=== Фрагмент страницы ===
Зная доктора Дэвидсона и его внимательность к пациентам, я не бы удивлен, что многие из них пошли на поправку, включая даже тех, кто принимал плацебо. Я сталкивался с таким и в моих собственных исследованиях, например в случае с Нормой. Но ученые и общественность были настолько озабочены вопросом того, лекарство или трава были более эффективны, чем плацебо, что они упустили главную причину выздоровления. Что-то в нашем научном подходе -попытках свести все к минимальным составляющим — было причиной того, что мы не заметили сути исцеления человека.
=== Исходные данные ===
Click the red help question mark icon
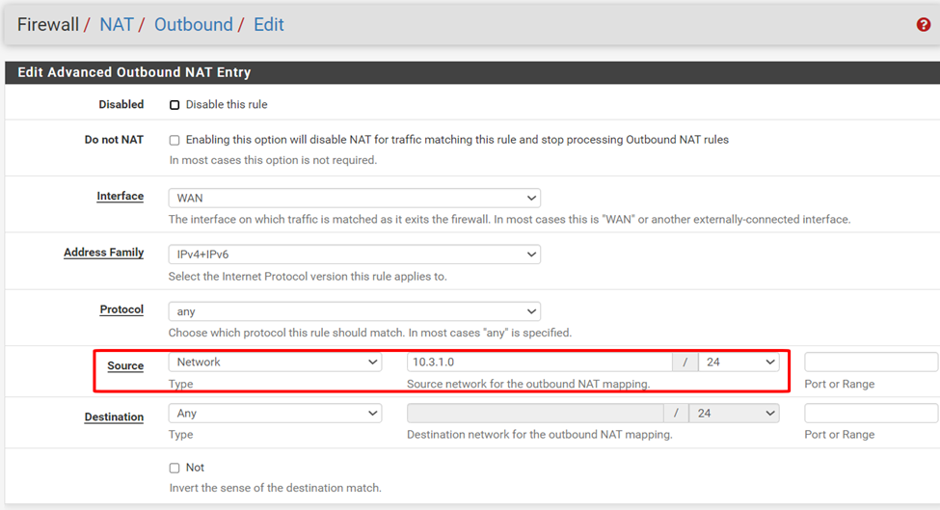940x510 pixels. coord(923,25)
===
=== Исходные данные ===
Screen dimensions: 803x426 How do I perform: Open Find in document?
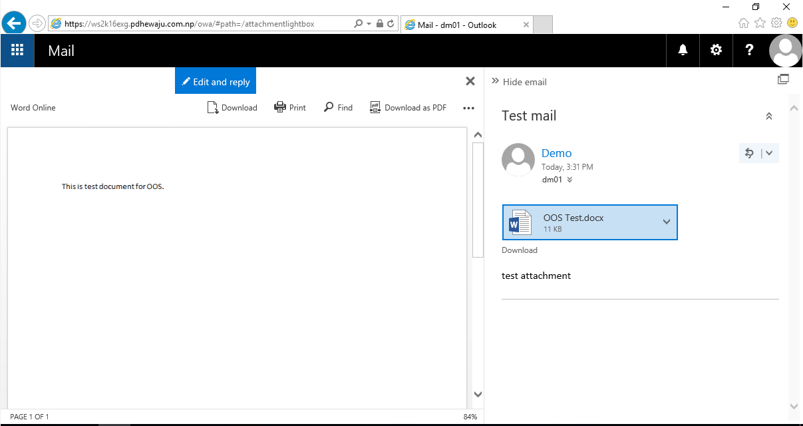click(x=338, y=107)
===
=== Исходные данные ===
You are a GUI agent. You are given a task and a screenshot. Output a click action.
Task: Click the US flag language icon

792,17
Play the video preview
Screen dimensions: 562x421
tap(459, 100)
===
» Проверьте понимание:
[a] Переведите на английский язык предложение из текста о плацебо: «Я сталкивался с таким и в моих собственных исследованиях, например в случае с Нормой».
[b] Допишите следующий абзац текста о плацебо и исцелении.
Материал здесь никак не используется.

» Ответы к упражнению:
[a] I have come across this in my own research as well, for example in Norma's case.

[b]
Эффект спада
Шумиха вокруг опубликованного в JAMA исследования предполагала, что лекарство было более эффективно, чем зверобой, и повышало вероятность того, что именно его, а не траву будут выписывать врачи. Для меня же картина складывалась по-другому, как и для многих моих коллег, и это стало еще одним доказательством того, что само лечение происходило не благодаря активному веществу. Предыдущие исследования показали, что те 80 % улучшений в клинических исследованиях зверобоя и антидепрессанта присутствовали также и у тех групп, которые принимали плацебо. Работы доктора Дэвидсона только лишний раз подтвердили это. И это, как оказалось, было скорее правилом, чем исключением. Чем более пристально изучается какое-то лекарство, тем меньше становится разница между его эффектом и действием плацебо. Чем дальше двигается наука, тем менее значительной становится разница между действием реальных лекарств и «пустышек».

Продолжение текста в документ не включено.